Ses doigts tremblaient.
Il avait un mince espoir, peut-être que Seth avait été adopté, enfin.
L’espoir le fit sourire.
Qu’avait-il fait, encore ?
Ils l’avaient empêché, à plusieurs, de s’approcher du bureau de la directrice où Seth était convoqué. Alors, il ne pouvait qu’attendre, attendre impuissant et dans l’inconnu eu la sentence tombe.
Il s’alluma une troisième cigarette.

Il est ailleurs, prononça la voix du fantôme syrien.
Un brouillard d’outre-tombe emplissait la chambre de Seth.
Tu comprends pourquoi il n’est pas avec nous.
Tu l’as cherché alors qu’on était ensemble.
Mais.
Tu le sais.

Lio se leva, ignorant les voix qui murmuraient dans les filets de la Brume, et se mit à arpenter de nouveau la pièce, à imaginer son frère vivre ici. Sa quête l’emmena dans son placard, son petit recoin où demeuraient ses affaires, toutes ses affaires, l’entièreté de sa vie. Il chercha un indice, un espoir mais n’y trouva que l’inexorable passage du temps. Les tissus élimés et l’odeur des vêtements, imprégnés des fragrances de l’hospice, prouvaient que Seth s’était ancré ici.
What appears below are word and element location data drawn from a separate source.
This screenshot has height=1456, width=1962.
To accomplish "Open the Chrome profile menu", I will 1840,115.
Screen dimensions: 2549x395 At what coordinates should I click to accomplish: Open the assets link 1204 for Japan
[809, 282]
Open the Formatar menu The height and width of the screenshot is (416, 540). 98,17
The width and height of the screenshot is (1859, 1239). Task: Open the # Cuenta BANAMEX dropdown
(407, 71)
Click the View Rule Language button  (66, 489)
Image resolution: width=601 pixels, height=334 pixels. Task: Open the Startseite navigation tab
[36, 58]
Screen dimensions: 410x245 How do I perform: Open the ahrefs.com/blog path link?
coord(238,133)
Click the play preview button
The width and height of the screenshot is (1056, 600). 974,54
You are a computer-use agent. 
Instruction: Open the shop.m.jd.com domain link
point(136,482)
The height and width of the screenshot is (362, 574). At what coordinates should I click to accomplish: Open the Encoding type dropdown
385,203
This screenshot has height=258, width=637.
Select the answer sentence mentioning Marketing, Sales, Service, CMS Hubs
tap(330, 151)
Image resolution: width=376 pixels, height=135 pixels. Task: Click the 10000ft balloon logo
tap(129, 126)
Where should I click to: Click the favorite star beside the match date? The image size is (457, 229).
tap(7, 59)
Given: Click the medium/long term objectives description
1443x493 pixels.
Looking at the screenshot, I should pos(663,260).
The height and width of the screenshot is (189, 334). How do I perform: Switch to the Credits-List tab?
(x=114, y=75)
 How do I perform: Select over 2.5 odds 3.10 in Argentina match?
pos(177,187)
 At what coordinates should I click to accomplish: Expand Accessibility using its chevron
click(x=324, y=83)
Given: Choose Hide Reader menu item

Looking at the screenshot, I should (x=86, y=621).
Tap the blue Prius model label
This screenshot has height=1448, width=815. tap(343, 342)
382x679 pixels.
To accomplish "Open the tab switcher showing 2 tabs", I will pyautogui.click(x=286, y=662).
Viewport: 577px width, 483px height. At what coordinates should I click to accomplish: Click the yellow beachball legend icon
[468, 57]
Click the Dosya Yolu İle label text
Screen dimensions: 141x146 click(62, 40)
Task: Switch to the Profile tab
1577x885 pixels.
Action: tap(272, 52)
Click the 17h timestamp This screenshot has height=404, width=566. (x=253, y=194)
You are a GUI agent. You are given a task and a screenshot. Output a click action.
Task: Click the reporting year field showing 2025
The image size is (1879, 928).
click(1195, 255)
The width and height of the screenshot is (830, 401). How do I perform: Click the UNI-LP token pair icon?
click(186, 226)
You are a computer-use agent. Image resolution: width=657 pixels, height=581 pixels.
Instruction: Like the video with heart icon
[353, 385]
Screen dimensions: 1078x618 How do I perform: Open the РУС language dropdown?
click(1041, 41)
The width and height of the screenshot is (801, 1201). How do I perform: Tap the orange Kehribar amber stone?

C’est pour ça que tu ne l’as pas trouvé en prison.
Une boîte ; du bout des doigts, le couvercle fut soulevé. Un trésor de souvenirs désolés, empêtrés sans sens dans ce carton, comme si un déménageur ou un huissier, dans un ultime geste d’empathie, s’était saisi, pêle-mêle, de bibelots dans la chambre répudiée de Seth.
Un petit soldat vers, au fusil ramolli par l’âge, le canon flasque.
Il t’amènera à nous.
Comme un dépose un baiser sur le front d’un malade, Lio posa l’artefact sur le chevet et laissa, sans le vouloir, l'empreinte de ses doigts dans la poussière.